* **TASK REQUIREMENTS**
Exactly how many lines below mention "trigger"? Answer with that number alone.

Data entries
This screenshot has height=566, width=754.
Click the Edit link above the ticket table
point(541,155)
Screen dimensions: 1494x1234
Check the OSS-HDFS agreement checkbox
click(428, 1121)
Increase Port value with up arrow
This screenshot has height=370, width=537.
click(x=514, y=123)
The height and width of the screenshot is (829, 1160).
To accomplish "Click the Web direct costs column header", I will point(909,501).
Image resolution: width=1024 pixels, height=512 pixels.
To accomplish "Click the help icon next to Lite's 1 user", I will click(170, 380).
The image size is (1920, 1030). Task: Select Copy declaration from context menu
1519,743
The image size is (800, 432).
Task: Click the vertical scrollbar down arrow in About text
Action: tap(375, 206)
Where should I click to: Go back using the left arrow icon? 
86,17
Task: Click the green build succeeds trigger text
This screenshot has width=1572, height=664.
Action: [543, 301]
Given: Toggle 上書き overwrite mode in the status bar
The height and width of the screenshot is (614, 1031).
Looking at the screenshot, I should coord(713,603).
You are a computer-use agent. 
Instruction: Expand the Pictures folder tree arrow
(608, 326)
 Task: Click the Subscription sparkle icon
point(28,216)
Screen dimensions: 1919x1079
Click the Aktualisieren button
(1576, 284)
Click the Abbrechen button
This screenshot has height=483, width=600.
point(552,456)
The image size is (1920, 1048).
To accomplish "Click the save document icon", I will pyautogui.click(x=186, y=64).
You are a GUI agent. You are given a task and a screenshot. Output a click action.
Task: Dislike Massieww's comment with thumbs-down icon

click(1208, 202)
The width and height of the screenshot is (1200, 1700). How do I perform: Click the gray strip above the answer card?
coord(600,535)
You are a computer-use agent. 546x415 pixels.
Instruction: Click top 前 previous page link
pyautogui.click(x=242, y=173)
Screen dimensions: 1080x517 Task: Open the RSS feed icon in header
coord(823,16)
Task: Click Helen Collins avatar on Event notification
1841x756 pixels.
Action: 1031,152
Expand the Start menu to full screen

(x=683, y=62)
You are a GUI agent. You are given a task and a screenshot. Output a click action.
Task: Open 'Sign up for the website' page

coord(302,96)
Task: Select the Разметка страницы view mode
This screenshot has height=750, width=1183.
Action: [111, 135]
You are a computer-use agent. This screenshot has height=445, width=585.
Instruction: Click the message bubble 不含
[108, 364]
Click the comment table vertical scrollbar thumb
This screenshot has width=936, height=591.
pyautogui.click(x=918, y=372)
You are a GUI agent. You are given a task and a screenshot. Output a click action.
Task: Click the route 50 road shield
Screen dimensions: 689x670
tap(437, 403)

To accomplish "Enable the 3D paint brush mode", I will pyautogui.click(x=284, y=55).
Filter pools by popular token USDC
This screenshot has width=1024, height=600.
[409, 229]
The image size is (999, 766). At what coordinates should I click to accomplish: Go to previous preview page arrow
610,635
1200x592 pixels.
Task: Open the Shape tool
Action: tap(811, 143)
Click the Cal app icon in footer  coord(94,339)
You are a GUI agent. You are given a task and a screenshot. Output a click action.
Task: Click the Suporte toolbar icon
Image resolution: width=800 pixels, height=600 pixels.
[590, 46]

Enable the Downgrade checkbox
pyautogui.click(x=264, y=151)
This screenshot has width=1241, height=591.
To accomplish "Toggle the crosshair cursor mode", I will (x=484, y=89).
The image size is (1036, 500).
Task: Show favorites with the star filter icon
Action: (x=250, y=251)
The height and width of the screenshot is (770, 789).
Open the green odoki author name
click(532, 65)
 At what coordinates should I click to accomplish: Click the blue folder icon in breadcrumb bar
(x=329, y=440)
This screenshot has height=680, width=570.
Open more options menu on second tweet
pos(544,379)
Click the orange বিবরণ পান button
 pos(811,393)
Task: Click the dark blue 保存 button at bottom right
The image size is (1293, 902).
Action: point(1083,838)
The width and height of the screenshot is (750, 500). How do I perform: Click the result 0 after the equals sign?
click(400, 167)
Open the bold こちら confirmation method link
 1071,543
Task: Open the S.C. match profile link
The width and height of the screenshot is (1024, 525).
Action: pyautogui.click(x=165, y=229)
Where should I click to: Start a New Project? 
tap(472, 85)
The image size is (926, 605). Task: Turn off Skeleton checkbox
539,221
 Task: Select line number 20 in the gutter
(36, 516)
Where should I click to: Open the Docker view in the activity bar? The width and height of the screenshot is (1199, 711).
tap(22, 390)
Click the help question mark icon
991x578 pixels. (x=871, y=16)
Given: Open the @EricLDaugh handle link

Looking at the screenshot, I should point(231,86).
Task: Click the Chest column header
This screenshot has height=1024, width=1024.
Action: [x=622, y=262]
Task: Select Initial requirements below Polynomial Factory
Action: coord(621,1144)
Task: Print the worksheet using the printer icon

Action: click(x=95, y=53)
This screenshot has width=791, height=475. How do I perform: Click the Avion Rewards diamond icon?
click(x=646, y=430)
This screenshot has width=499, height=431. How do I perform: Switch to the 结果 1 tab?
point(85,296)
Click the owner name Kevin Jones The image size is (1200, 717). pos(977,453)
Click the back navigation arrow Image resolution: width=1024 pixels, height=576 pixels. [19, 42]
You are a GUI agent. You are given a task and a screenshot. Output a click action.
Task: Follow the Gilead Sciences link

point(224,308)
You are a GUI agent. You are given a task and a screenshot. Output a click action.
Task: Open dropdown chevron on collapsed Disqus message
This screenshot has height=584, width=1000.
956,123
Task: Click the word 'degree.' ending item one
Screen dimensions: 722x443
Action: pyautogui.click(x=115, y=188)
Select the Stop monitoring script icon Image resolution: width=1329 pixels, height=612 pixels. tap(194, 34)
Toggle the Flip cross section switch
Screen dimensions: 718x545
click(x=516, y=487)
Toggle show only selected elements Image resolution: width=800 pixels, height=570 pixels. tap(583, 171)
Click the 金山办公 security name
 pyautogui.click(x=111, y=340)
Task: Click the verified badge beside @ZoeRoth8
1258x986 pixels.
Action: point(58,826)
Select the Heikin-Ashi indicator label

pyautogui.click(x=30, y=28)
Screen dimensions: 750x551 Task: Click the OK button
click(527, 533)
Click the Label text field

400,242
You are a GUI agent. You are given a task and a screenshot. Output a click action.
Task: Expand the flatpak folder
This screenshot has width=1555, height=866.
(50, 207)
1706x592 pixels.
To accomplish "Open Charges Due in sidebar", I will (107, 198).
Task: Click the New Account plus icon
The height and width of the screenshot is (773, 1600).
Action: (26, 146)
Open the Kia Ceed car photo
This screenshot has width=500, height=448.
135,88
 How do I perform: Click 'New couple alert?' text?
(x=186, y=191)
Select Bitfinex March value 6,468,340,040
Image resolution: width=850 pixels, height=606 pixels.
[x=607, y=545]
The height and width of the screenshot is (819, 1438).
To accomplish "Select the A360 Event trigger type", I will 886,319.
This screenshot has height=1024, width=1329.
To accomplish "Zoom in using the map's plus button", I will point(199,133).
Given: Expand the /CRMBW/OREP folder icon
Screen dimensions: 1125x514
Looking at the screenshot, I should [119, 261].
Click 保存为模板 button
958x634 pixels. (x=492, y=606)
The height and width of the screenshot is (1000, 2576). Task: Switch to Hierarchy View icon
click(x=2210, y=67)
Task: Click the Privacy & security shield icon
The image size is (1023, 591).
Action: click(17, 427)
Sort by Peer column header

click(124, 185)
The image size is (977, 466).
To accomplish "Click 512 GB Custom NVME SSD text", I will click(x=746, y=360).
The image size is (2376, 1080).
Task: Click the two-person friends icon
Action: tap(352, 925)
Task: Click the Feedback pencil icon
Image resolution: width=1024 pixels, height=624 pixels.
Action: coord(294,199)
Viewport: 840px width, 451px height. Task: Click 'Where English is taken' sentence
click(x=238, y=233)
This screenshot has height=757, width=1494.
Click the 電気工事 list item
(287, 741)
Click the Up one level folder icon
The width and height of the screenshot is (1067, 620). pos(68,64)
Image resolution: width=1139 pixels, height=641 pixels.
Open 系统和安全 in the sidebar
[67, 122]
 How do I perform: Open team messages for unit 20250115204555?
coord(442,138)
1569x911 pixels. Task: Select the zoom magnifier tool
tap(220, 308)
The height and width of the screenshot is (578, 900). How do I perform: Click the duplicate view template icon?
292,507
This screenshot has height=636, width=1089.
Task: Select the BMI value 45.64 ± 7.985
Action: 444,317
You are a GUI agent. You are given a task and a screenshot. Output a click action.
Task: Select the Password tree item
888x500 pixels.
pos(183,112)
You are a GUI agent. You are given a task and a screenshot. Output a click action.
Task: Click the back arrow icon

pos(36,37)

* **ANSWER SPACE**
2